### EXERCISE BRIEF
Pull out every line in the entries below that contains the string "pixels". Case counts.

### THE DATA
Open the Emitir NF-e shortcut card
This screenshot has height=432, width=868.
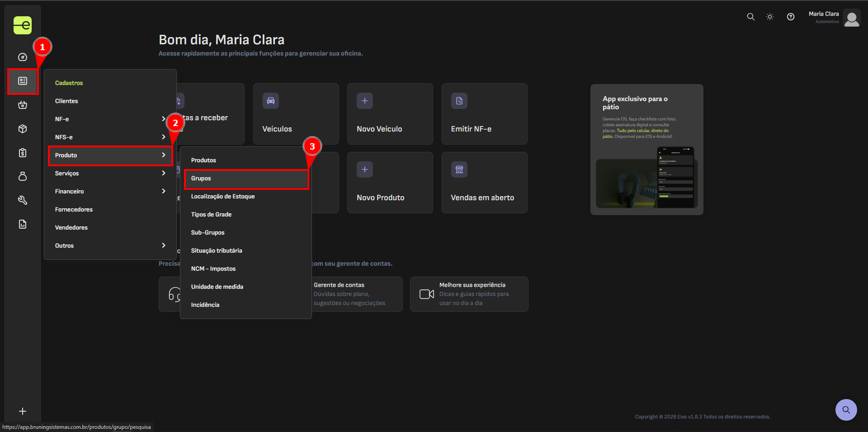pyautogui.click(x=485, y=114)
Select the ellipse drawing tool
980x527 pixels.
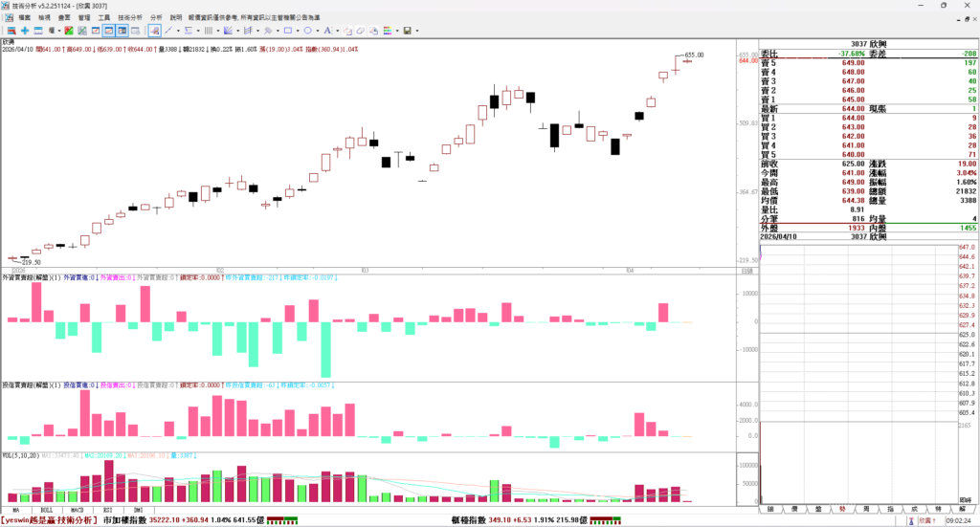pos(307,31)
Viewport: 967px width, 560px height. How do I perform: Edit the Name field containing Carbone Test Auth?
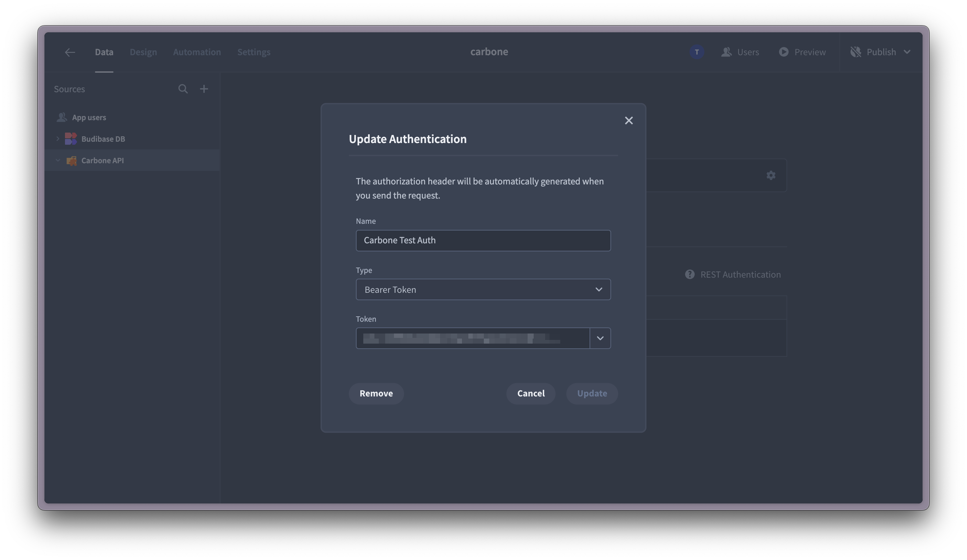coord(483,240)
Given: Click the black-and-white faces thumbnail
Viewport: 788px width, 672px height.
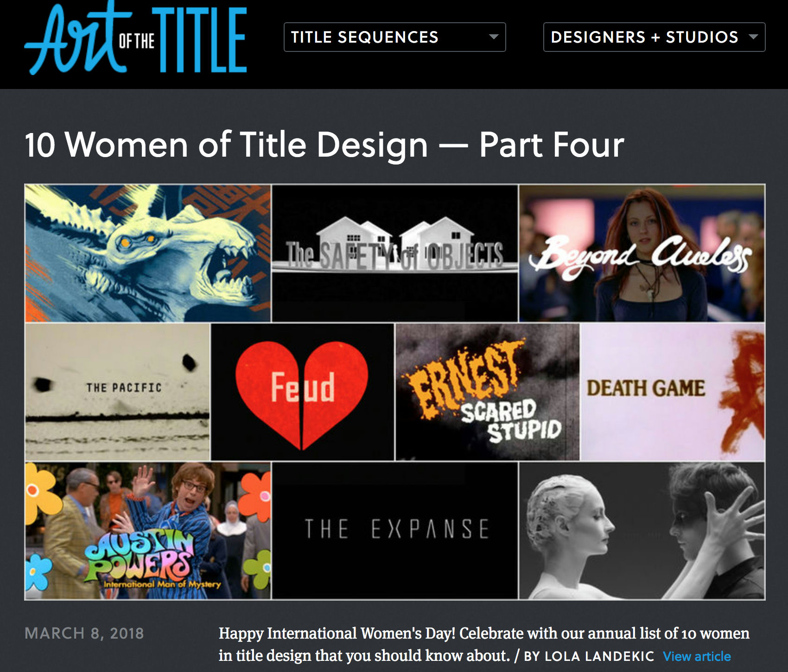Looking at the screenshot, I should (x=642, y=531).
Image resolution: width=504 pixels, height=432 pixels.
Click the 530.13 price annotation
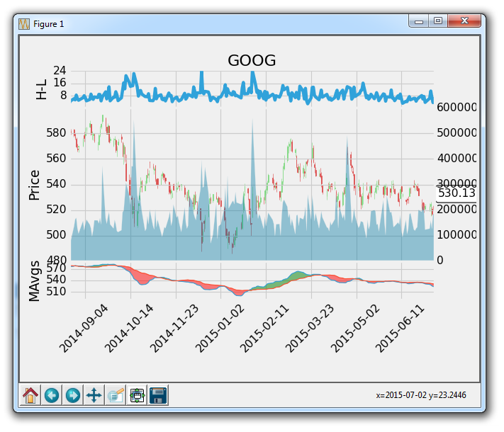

### FULL OUTPUT
980x527 pixels.
Image resolution: width=504 pixels, height=432 pixels.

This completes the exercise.